I am looking at the second question of this problem set:
The iterated integral $\int_0^1 \int_{y/2}^1 e^{x^2} dx \, dy$ can be expressed as
(a) $\int_0^1 \int_0^{2x} e^{x^2} dy \, dx$
(b) $\int_0^1 \int_0^{2y} e^{x^2} dy \, dx$
(c) $\int_{y/2}^1 \int_0^1 e^{x^2} dy \, dx$
(d) $\int_0^1 \int_0^{2y} e^{x^2} dx \, dy$
(e) $\int_0^1 \int_y^1 e^{x^2} dy \, dx + \int_0^1 \int_0^y e^{x^2} dx \, dy$
The first thing I tried was to change the order of integration which gave me $$ \int_0^1 \int_{y/2}^1 e^{x^2} dx \, dy = \int_0^{1/2}\int_0^{2x}e^{x^2} dy \, dx + \int_{1/2}^1\int_0^1 e^{x^2} dy \, dx = e^{1/4}-1+\int_{1/2}^1e^{x^2} dx $$
Since this didn't look like any of the available options, I tried to exclude them:
I excluded (b),(c) and (e) as these are (non-constant) functions of $y$, in contrast to the original integral.
(a) is wrong because it integrates the same positive function $f(x,y)=e^{x^2}$ over a proper superset of the original area of integration (with the difference of the two areas having positive measure).

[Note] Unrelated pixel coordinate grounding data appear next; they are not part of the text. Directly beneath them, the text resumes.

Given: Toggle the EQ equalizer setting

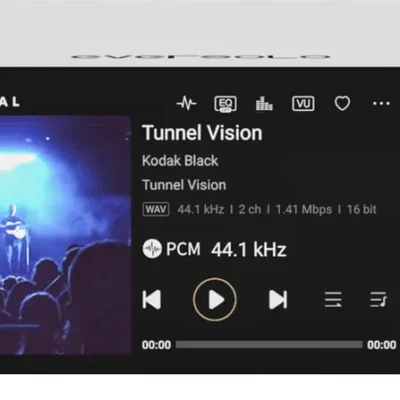Looking at the screenshot, I should tap(226, 104).
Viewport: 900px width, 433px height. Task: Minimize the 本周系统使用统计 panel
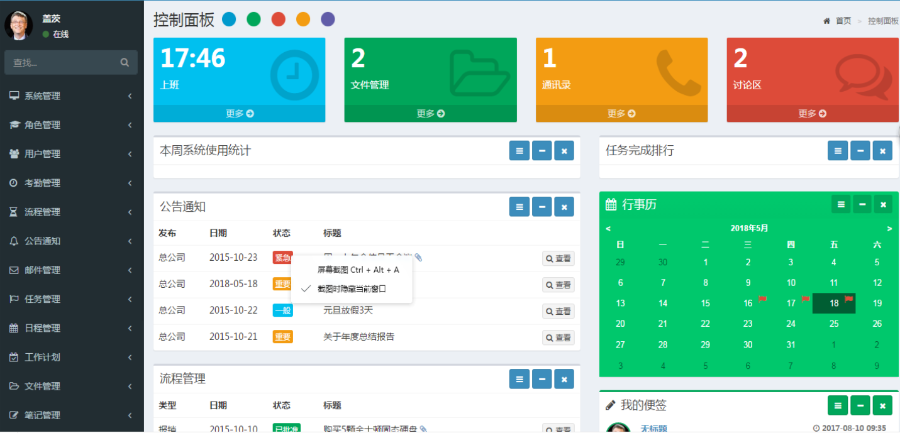coord(542,151)
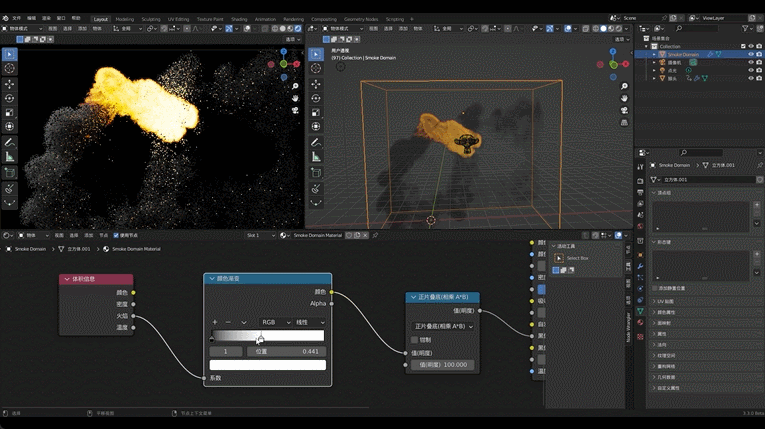Select the Rotate tool in right viewport
This screenshot has width=765, height=429.
318,98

(d) is greater than the original: It integrates the same positive function over a different area, say $B$, than the original area, call it $A$. $B \setminus A$ contains the triangle $T$ defined by the points $(1,\frac{1}{2}),(1,1),(2,1)$ which is congruent to $A \setminus B$. The values of $e^{x^2}$ are greater at the points of $T$ compared to the points of $A \setminus B$. Alternatively, using wolframalpha: original $ \approx 1.2$, (d) $\approx 3.05$
So, I have managed to exclude every option. What am I missing?

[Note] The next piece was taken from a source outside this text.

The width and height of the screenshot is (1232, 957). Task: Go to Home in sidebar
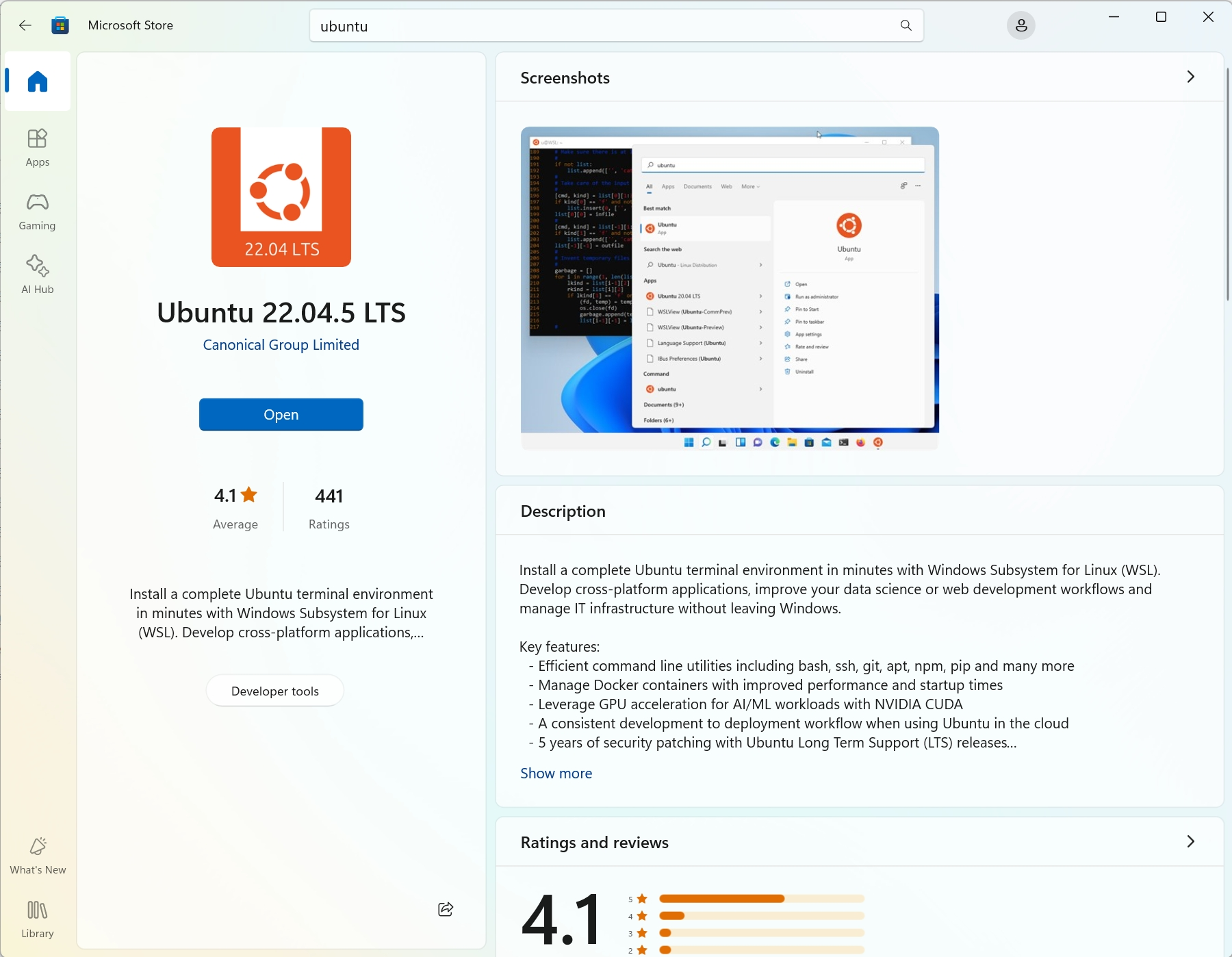pos(38,81)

Note that the original region of integration $R$ is the trapezoid with vertices $(0,0), (1,0), (1,1), (1/2,1)$.
(a) is incorrect because the region of integration is a strict superset of $R$, containing all points in $R$ yet also including the triangle $2 > 2x > y > 1$.
(b) is notationally incorrect because the inner integral is evaluated with respect to $y$ but the upper limit of integration is a function of $y$.
(c) is also notationally incorrect since the outermost limit of integration is not a fixed interval and thus cannot evaluate to a number.
(d) is incorrect because the region of integration is a triangle with vertices $(0,0), (2,1), (0,1)$. It is easy to see--even without computation--that the integral over the region formed by the union of the two triangular regions $1 > y > 2x > 0$ and $1/2 < x/2 < y < 1$ is much, much greater than that of the triangular region $0 < y < x/2 < 1/2$, since the integrand is constant with respect to $y$, and very rapidly increasing as a function of $x$.
(e) is notationally incorrect for the same reason that (b) is incorrect.